Don't sweat the summer selloff

Although the threat of higher interest rates has put a serious damper on technology stocks--particularly Internet issues--technology executives don't seem to be panicking and selling shares at the current depressed prices.

Although the threat of higher interest rates has put a serious damper on technology stocks--particularly Internet issues--technology executives don't seem to be panicking and selling shares at the current depressed prices.

Stocks like Metricom, Mindspring, Go2Net, PSINet, and even Yahoo (on a relative basis) continue to experience very low levels of insider distribution. That doesn't mean that insiders aren't taking the chance to cash in--just look at stocks like Dow component Hewlett-Packard, and Broadcom, Amazon.com, Peoplesoft, or Rambus.

As a general rule, insider selling in technology firms tends to pick up as the summer progresses. I am hoping high level executives don't use the first sign of a summer rally to aggressively sell shares in their own companies. Not only would this put supply pressure on some of the smaller, more thinly traded stocks, but more importantly, it would send a wrong message that the technology sector's current doldrums may not be so temporary.

These have been volatile times, and have made a lot of investors nervous.

It's been interesting to watch how insiders have responded to the recent market volatility. Compuware insiders, like their counterparts at many technology firms, appear to have a quarterly "window" period--a specific number of days in which they can freely sell shares. The fact that Compuware executives sold during both the January-February period (416,000 shares, priced between $30.22 and $33.06) and again during the May period (300,000 shares, priced between $26.02 and $31.50) is not particularly unusual.

What happened in between those two quarterly events, however, is what caught my eye.

Shares of Compuware plunged from a high $40 in January to $17 by April on concerns over slowing growth caused by the looming year 2000 deadline. Other enterprise resource planning stocks, such as Peoplesoft (down nearly 70 percent), have been even harder hit this year. However, Compuware has since staged a surprising comeback--rallying off its April lows to edge back toward the 30s. The stock crossed back above its 200-day moving average in mid-June--a positive sign for followers of technical analysis.

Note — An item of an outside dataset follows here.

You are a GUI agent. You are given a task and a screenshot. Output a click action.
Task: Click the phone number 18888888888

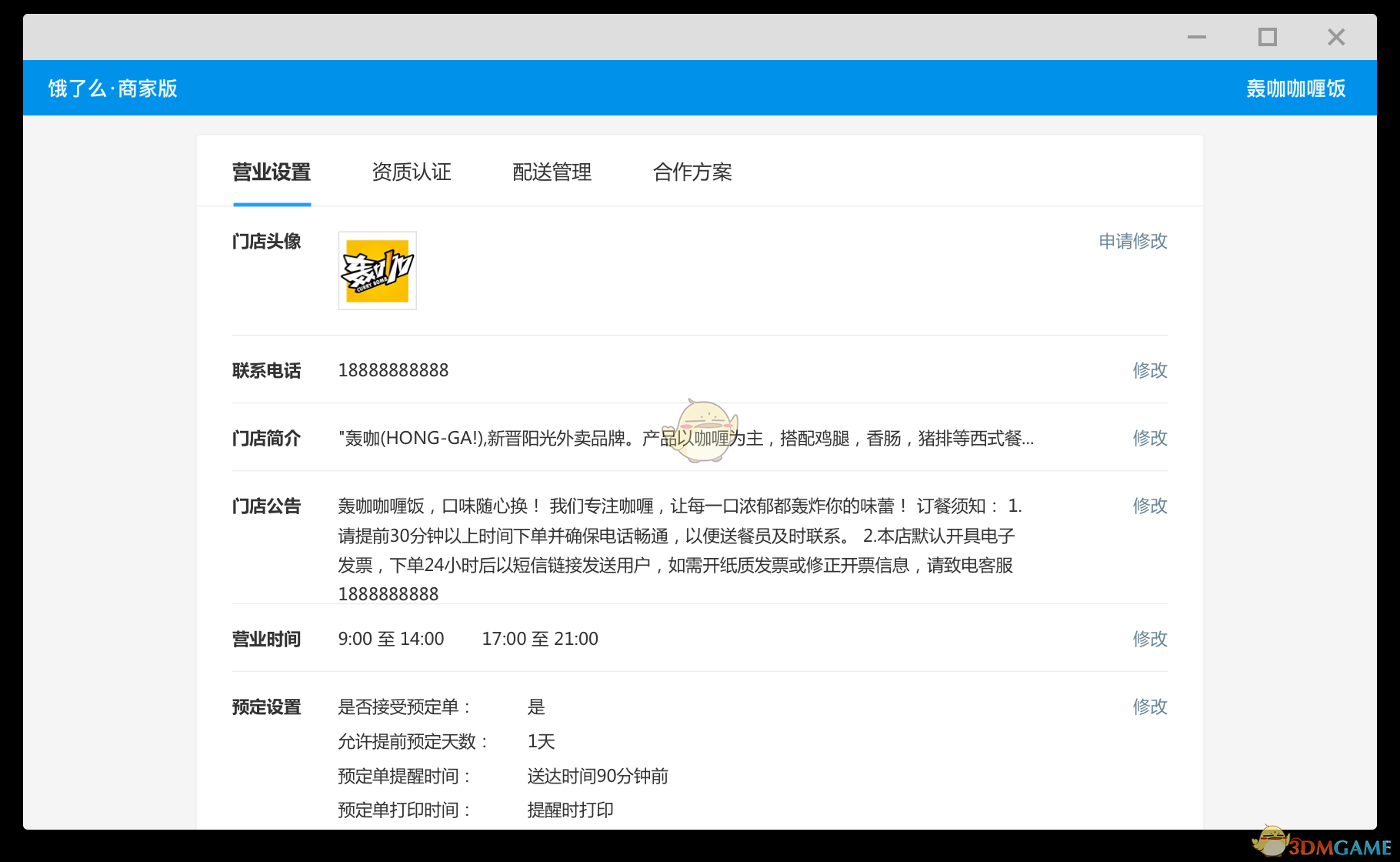(393, 370)

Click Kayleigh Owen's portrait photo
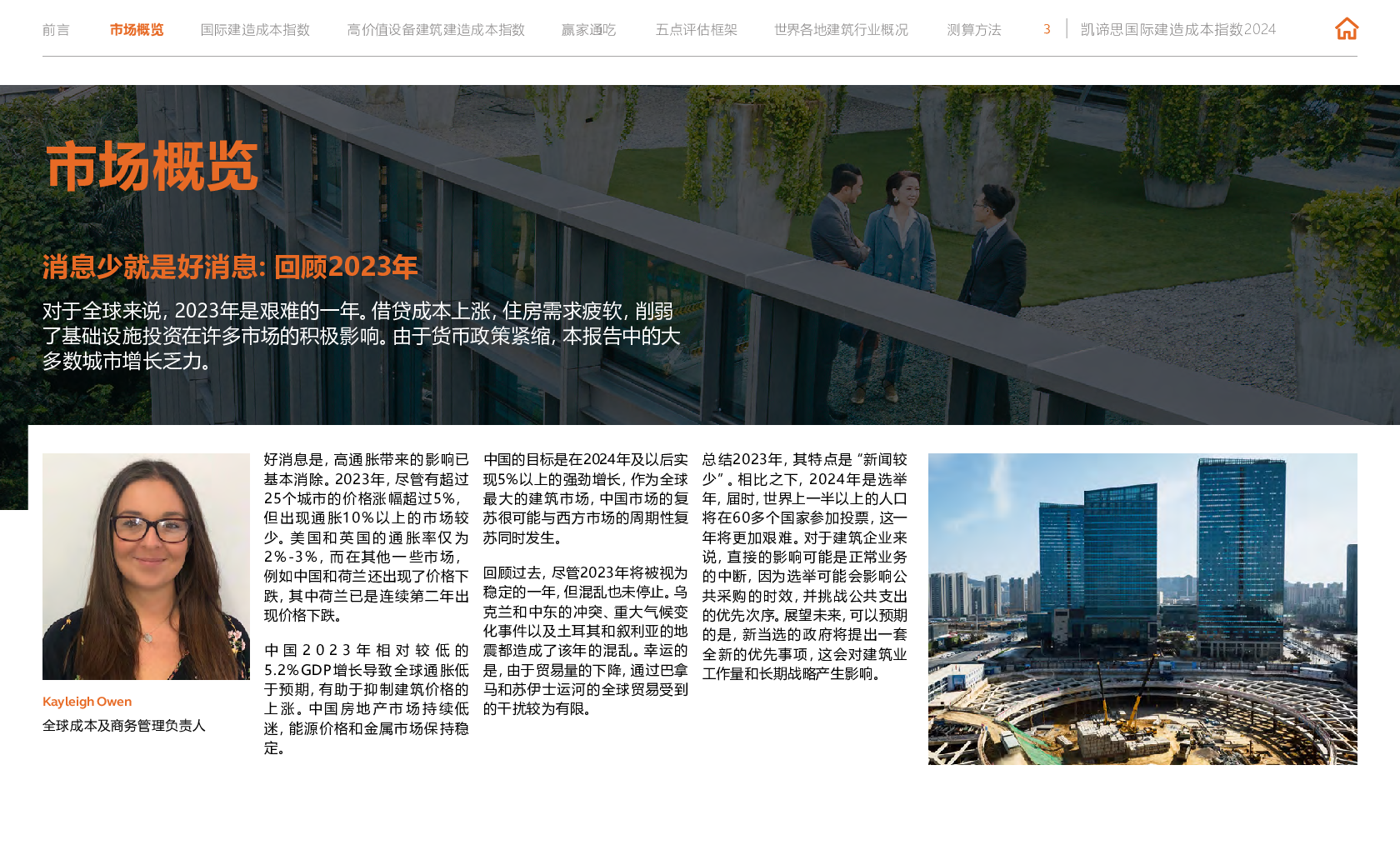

Compuware faithful point out that the company is well positioned in the rapidly growing mainframe market, which generates revenue not only from the sale of software applications but also from lucrative, long-term maintenance contracts. The Internet's increasing reliance on mainframe computers should create ample growth opportunities, they say.

From an insider trading perspective, seeing company executives sell shares at roughly the same prices on both sides of a market decline is an interesting event since it helps provide some valuation context. President Joseph Nathan sold 40,000 shares (on a split-adjusted basis) in January and another 110,000 in May. The May sales are not unusual; like many technology stocks, Compuware insiders are regular sellers of their own shares. Outside investors who bought the stock in the 30s earlier this year, however--only to see it drop to the teens before rebounding--are likely searching for directional clues.

Compuware insiders have demonstrated their willingness to sell shares between $26 and $33. The company is scheduled to report earnings on July 1. With strong recent earnings revelations from software giants like Oracle, many are expecting good news from Compuware.

Investors can carefully monitor the subsequent reaction of the company's insiders, as well as the earnings news, to gauge if more choppy waters potentially lie ahead.